ABSTRACT
Karl Maria Kertbeny was born Karl Maria Benkert in Vienna in 1824. When he was young, he moved with his parents to Budapest where he learned to speak Hungarian as well as his mother tongue, German. Shortly after the death of his father, Benkert changed his name (legally, he claimed) to Kertbeny, the name he used for his publications. He is best known in gay studies for his coinage of the word "homosexuality," which first appeared in two pamphlets, published anonymously in 1869, in which Kertbeny argued against introducing the Prussian antisodomy law into the penal code of the new North German Confederation. Magnus Hirschfeld reprinted the first pamphlet in 1905 and identified Kertbeny as its author.
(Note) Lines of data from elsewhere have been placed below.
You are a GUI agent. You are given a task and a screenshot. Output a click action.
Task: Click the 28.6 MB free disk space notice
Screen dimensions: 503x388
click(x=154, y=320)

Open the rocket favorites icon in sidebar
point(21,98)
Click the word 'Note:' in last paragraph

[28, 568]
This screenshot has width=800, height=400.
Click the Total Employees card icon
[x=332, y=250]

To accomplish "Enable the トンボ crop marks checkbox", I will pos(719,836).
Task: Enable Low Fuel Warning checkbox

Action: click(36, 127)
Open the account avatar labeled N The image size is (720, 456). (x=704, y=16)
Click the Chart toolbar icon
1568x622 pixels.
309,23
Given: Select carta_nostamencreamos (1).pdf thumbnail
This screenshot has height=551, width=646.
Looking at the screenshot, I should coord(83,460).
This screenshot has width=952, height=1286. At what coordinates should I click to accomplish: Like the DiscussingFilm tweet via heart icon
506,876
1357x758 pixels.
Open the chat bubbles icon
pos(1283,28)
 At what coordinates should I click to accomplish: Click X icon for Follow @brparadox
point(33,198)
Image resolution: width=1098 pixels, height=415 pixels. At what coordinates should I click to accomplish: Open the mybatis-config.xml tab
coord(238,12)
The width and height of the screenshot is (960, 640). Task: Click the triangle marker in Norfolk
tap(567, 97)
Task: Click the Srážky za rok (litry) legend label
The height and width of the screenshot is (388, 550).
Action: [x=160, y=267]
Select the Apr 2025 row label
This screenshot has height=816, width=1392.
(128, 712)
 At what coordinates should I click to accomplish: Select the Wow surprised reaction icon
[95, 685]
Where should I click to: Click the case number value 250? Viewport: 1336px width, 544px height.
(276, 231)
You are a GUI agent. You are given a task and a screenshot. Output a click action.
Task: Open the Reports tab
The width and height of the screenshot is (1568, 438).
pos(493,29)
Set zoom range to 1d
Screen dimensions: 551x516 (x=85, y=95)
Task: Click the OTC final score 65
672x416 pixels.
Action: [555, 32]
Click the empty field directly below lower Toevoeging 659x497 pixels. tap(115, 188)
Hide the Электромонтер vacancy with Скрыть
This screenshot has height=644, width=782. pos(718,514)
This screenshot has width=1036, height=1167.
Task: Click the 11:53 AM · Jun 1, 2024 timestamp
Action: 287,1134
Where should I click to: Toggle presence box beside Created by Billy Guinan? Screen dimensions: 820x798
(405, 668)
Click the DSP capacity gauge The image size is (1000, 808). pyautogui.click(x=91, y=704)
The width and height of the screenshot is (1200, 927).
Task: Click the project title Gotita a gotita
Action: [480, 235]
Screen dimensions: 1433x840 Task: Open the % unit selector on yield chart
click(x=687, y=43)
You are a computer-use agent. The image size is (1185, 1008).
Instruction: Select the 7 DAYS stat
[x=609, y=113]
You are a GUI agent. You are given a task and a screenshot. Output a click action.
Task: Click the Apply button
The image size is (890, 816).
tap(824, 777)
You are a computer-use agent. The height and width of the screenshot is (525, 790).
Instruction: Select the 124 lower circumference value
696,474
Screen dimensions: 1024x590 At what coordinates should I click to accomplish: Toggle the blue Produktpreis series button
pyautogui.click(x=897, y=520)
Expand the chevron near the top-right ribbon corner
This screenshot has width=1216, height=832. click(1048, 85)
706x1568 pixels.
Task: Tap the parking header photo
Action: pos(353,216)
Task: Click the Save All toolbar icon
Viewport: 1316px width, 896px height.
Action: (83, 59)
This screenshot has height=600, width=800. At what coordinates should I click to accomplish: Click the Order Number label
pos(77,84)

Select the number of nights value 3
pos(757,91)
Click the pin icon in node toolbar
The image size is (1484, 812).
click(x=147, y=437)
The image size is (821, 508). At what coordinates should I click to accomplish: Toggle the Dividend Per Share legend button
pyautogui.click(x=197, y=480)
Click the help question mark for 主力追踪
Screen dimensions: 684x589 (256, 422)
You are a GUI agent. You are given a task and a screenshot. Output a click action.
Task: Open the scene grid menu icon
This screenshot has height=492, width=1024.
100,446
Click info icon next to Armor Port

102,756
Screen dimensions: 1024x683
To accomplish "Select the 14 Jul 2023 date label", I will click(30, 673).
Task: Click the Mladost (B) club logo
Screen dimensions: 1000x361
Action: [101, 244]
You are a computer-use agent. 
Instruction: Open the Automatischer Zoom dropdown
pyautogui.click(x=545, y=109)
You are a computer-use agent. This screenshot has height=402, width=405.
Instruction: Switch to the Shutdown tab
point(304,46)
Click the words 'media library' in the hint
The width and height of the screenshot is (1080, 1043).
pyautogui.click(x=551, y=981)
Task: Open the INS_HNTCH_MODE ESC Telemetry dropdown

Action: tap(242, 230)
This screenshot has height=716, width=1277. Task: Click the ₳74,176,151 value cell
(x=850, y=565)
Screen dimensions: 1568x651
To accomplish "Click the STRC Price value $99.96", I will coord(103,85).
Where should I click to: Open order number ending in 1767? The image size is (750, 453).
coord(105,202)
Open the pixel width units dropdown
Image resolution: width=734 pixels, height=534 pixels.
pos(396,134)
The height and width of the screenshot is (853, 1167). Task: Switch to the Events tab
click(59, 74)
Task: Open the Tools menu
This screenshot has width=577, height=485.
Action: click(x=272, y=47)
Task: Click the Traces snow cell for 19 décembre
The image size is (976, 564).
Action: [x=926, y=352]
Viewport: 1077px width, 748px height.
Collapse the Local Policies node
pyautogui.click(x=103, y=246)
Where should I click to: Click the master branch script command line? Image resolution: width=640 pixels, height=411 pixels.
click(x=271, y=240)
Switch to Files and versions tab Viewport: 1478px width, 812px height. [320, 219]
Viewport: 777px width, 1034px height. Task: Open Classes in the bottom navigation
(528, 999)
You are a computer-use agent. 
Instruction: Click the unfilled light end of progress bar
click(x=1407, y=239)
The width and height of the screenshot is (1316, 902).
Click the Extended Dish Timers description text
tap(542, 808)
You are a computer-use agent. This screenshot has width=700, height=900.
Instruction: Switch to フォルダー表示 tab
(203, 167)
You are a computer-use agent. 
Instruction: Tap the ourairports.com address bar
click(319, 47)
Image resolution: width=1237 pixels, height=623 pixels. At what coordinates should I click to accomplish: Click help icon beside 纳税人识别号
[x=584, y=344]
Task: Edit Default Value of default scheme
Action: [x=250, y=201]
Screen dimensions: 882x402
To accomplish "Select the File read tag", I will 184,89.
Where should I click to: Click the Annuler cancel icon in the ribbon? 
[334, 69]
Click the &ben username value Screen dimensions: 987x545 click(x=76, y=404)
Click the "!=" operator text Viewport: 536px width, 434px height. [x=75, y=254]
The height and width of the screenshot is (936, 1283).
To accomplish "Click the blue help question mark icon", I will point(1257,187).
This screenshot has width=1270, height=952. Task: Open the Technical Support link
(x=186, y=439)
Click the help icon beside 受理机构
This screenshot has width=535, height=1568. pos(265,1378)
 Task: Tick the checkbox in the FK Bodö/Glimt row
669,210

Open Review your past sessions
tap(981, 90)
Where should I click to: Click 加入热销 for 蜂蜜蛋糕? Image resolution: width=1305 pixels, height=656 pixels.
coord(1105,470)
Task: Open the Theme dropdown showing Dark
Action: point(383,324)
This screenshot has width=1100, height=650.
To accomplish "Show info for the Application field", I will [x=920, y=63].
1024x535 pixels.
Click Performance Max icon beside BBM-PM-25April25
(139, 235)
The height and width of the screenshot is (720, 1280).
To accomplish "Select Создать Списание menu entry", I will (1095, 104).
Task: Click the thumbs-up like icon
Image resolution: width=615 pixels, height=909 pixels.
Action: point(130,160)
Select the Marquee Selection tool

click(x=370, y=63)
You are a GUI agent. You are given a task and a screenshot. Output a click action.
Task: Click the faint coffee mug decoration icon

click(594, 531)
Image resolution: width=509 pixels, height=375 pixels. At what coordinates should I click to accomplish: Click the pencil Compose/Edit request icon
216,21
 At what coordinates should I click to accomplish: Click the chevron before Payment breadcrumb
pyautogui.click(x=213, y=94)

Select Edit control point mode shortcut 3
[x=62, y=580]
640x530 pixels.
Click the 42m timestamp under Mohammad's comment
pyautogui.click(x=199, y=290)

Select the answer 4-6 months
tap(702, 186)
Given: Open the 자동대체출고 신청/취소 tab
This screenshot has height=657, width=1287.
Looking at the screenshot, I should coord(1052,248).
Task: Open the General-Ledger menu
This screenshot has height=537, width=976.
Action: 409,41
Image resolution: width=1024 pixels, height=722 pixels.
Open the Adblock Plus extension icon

Hirschfeld later falsely stated that Kertbeny was a Hungarian-born doctor; this statement has been repeated by many other authors. Although Kertbeny continued to be interested in the subject of homosexuality, he did not publish his later investigations and they came to
light only when Jean-Claude Feray and Manfred Herzer visited the Hungarian National Library in Budapest. Kertbeny is otherwise known as a prolific journalisthe wrote thousands of articles-and as a translator into German of Hungarian authors, most notably the poet Sandor Petofi. A life of restless wandering took him to Vienna, Paris, and Berlin. It was in Berlin, where he lived from 1868 until 1875, that he wrote the two "homosexuality" pamphlets. Then, when his health was severely shattered by an undetermined illness, he returned to Budapest.